New Jersey Attorney General Matthew J. Platkin and the state’s Division of Consumer Affairs have sued RealPage and 10 of the largest landlords operating in the state.
In the suit, filed in the U.S. District Court for the District of New Jersey last Wednesday, Platkin alleges that the Richardson, Texas-based software company and the apartment operators engaged in multiple violations of the federal Sherman Act, the New Jersey Antitrust Act and the New Jersey Consumer Fraud Act.
Echoing other suits against RealPage, New Jersey accused the company and landlords of colluding to set rents for apartments statewide based on the company’s algorithmic pricing software and to exchange sensitive, non-public information to align their prices and avoid competition that would otherwise keep rent prices down.
In the process, the plaintiffs alleged thousands of New Jerseyans have overpaid for rent. The attorney general said renters throughout the state, which has some of the highest rental costs in the country, face a highly concentrated market, where individual landlords control thousands of apartments.
“The defendants in this case unlawfully lined their pockets at the expense of New Jersey renters who struggled to pay the increasingly unlivable price levels imposed by this cartel,” Platkin said in a news release. “Today we’re holding them accountable for unlawful conduct that fueled the state’s affordable housing crisis and deprived New Jerseyans of their fundamental right to shelter.”
The complaint names the following companies:
- Aion Management
- AvalonBay Communities
- Bozzuto
- Cammeby’s Management Co. of New Jersey
- Greystar
- Kamson Corp.
- LeFrak Estates and its subsidiary, Realty Operations Group
- Morgan Properties
- Russo Property Management
- Veris Residential
The complaint also references additional New Jersey landlords as unnamed co-conspirators. The state said that additional defendants may be named.
Other allegations
New Jersey’s complaint alleges that the RealPage software is anticompetitive because it restricts price reductions and facilitates collective action to raise rents. It states that RealPage enforces adherence to its recommendations through automatic price acceptance, compliance tracking, “secret shop” tests and direct oversight by RealPage employees to ensure landlords stay in line.
If landlords deviate from RealPage’s recommendations, they risk corrective actions from RealPage and from their peers using the system, according to the complaint.

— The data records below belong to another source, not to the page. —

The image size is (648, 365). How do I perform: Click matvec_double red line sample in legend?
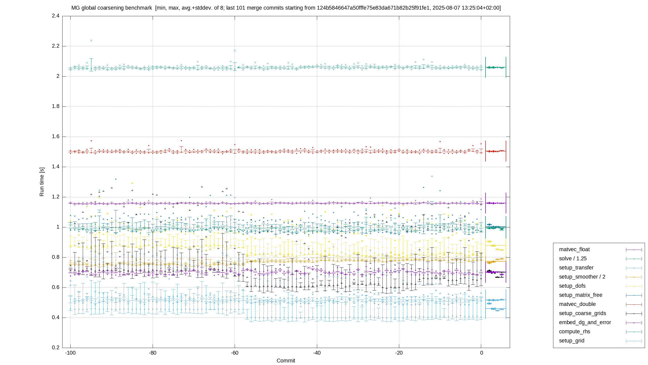tap(634, 304)
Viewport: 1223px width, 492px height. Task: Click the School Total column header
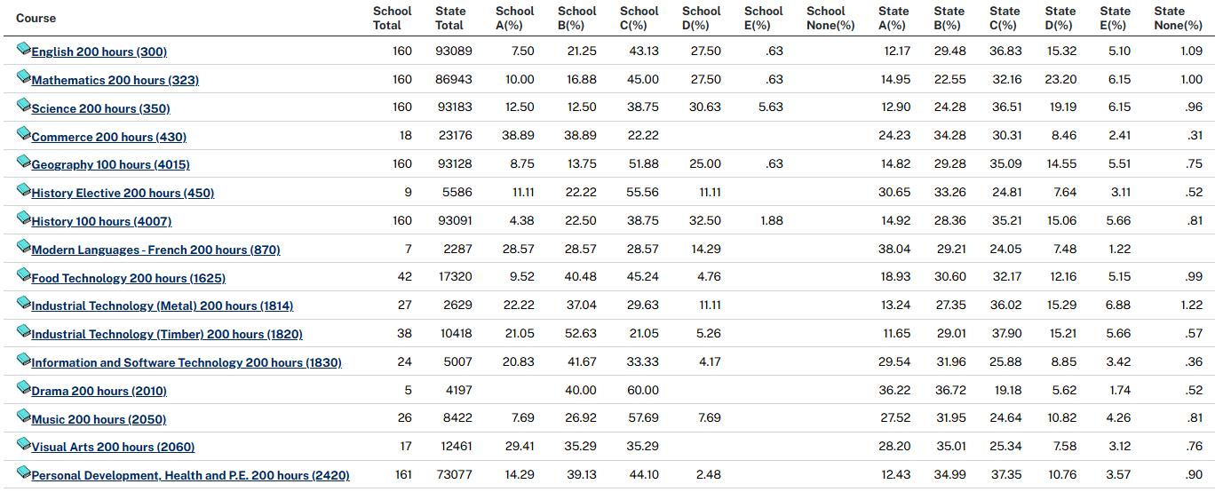(393, 18)
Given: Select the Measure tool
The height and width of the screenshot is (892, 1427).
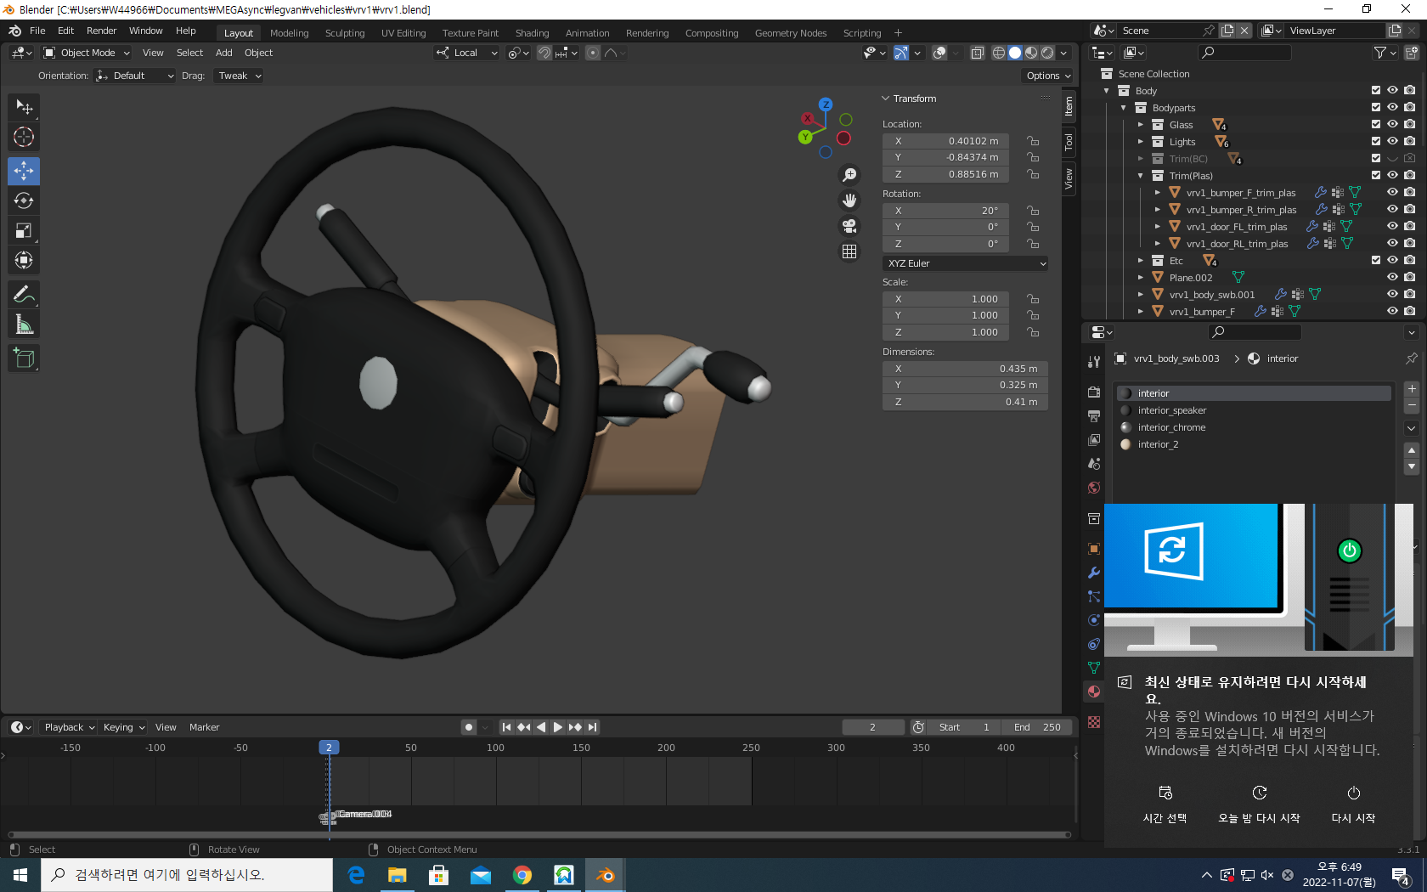Looking at the screenshot, I should tap(24, 325).
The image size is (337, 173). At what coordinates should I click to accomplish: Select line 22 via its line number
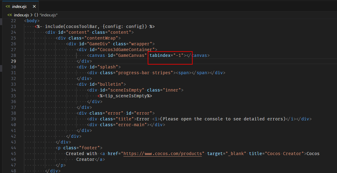point(13,21)
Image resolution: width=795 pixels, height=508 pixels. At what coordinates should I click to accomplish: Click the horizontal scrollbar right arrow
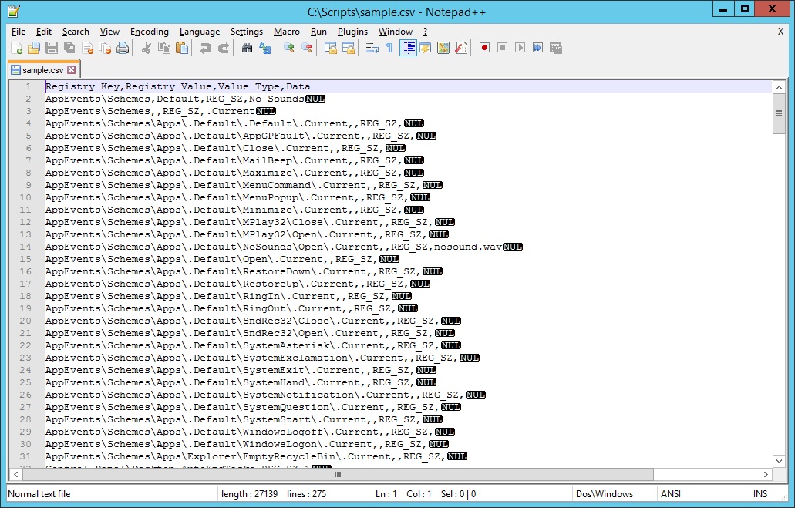pyautogui.click(x=765, y=474)
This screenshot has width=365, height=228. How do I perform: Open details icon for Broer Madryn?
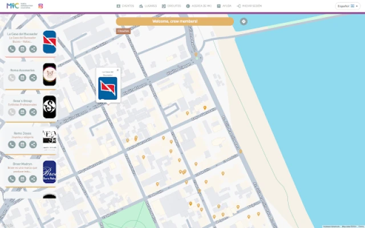[22, 179]
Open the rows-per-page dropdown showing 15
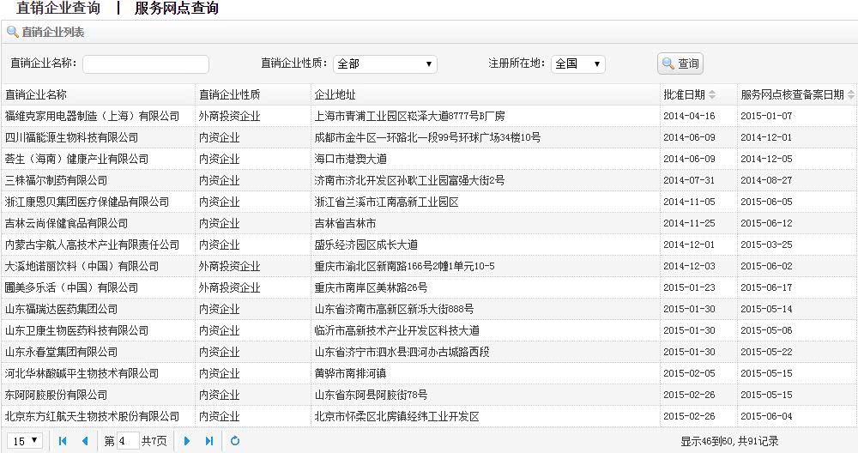858x453 pixels. tap(25, 440)
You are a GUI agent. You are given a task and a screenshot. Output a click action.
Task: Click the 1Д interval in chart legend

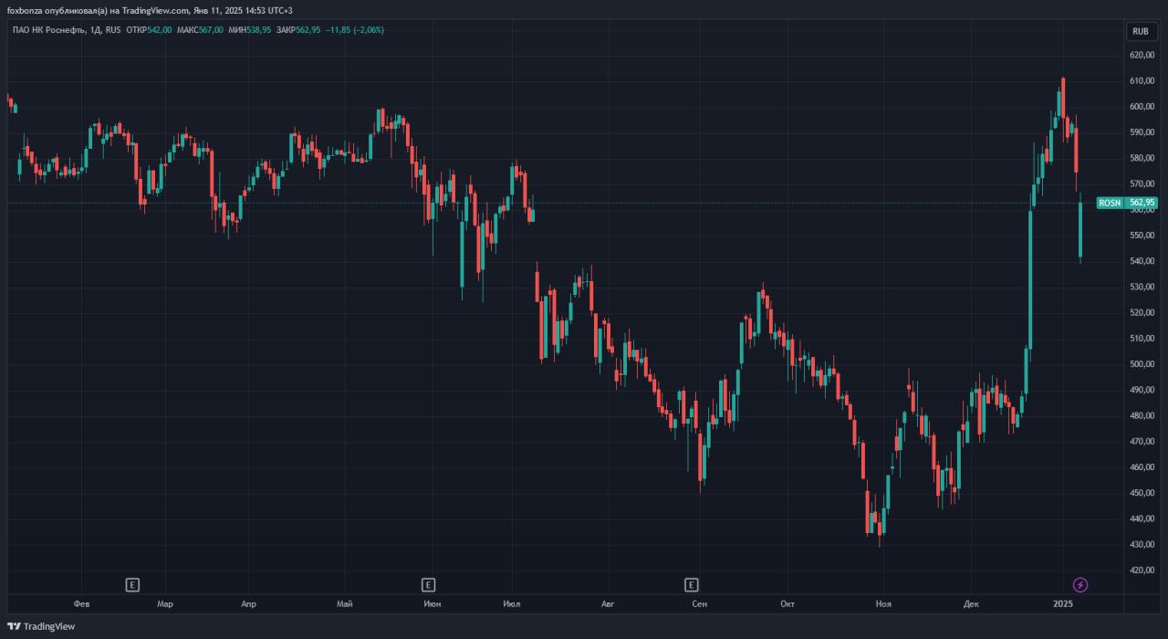click(94, 30)
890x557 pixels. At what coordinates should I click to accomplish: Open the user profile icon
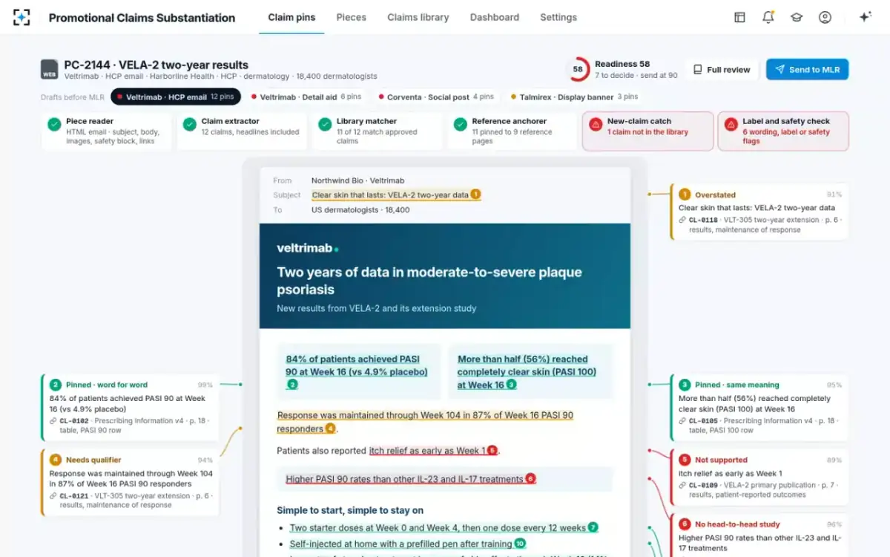825,17
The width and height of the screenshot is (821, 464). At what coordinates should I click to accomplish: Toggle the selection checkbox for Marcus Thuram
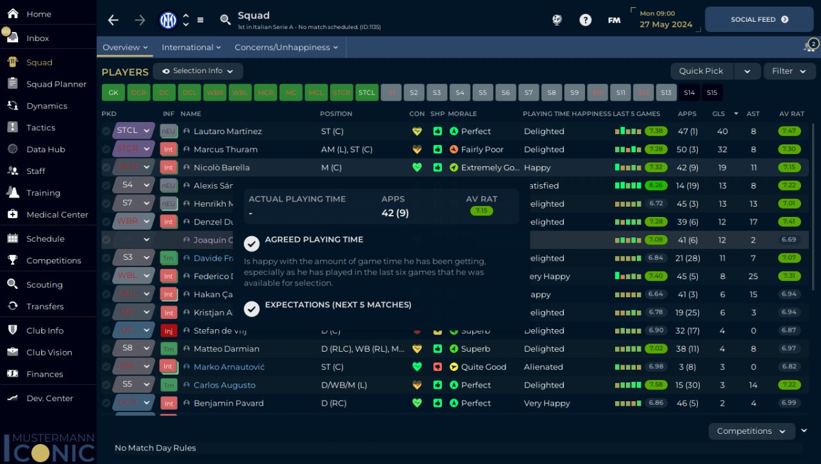(106, 150)
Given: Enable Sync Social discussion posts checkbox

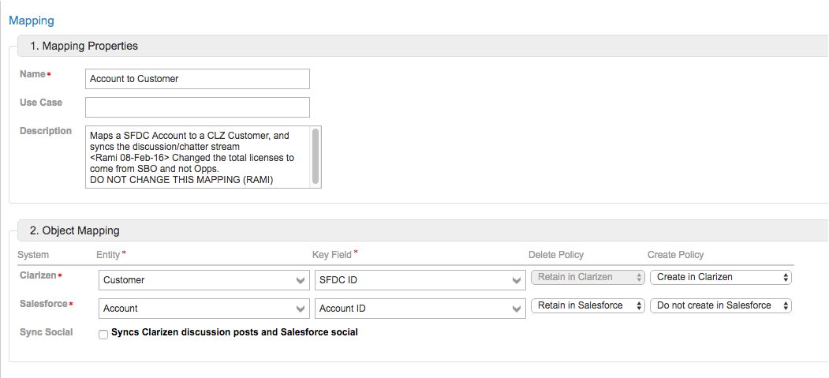Looking at the screenshot, I should click(103, 334).
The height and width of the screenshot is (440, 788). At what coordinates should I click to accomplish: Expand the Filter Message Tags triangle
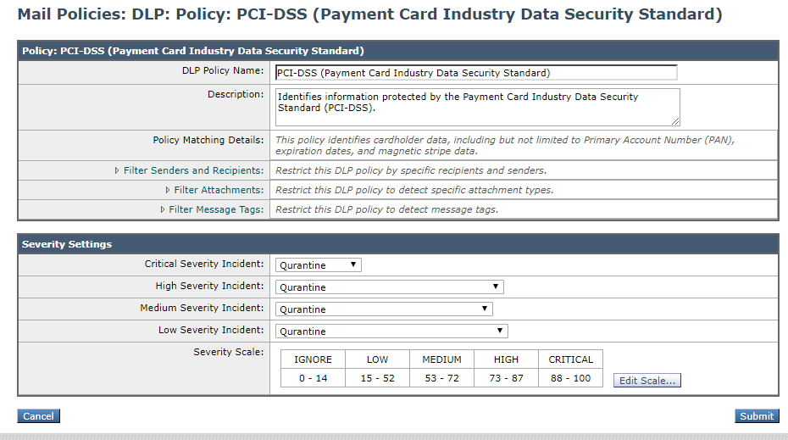[163, 209]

The suit also accuses the landlords of collaborating outside of the property management system by sharing sensitive, real-time data on occupancy rates, leasing activity, concessions and pricing strategies. It alleges that they coordinated tactics through user groups, secret shops and industry meetings.
The lawsuit seeks several remedies, including:
- An injunction to stop the defendants from engaging in what the Attorney General’s office calls anticompetitive and consumer fraud practices.
- The appointment of a corporate monitor — at the defendants’ expense — to ensure implementation of all structural or practice remedies ordered by the court and not to engage in further unlawful conduct.
- Equitable relief, civil penalties and damages, and the disgorgement of any profits generated in New Jersey through unlawful behavior.
RealPage responds
None of the landlords named in the lawsuit responded to Multifamily Dive’s request for comment on the case.
RealPage Senior Vice President of Communications and Creative Jennifer Bowcock said Platkin was recycling inaccuracies of predecessor cases to blame RealPage for the state’s housing affordability challenges.
“Today’s action against RealPage was a surprise, as there were no efforts by them to engage with RealPage prior to filing the lawsuit, further underscoring the problem with this process and the politics in play,” Bowcock said.
Bowcock said RealPage’s revenue management software was built to be legally compliant and has always used data legally and responsibly.
“RealPage’s revenue management software helps housing providers comply with Fair Housing laws, rent control laws and state of emergency price gouging laws, and does not use any personal or demographic data to generate rent price recommendations,” she said.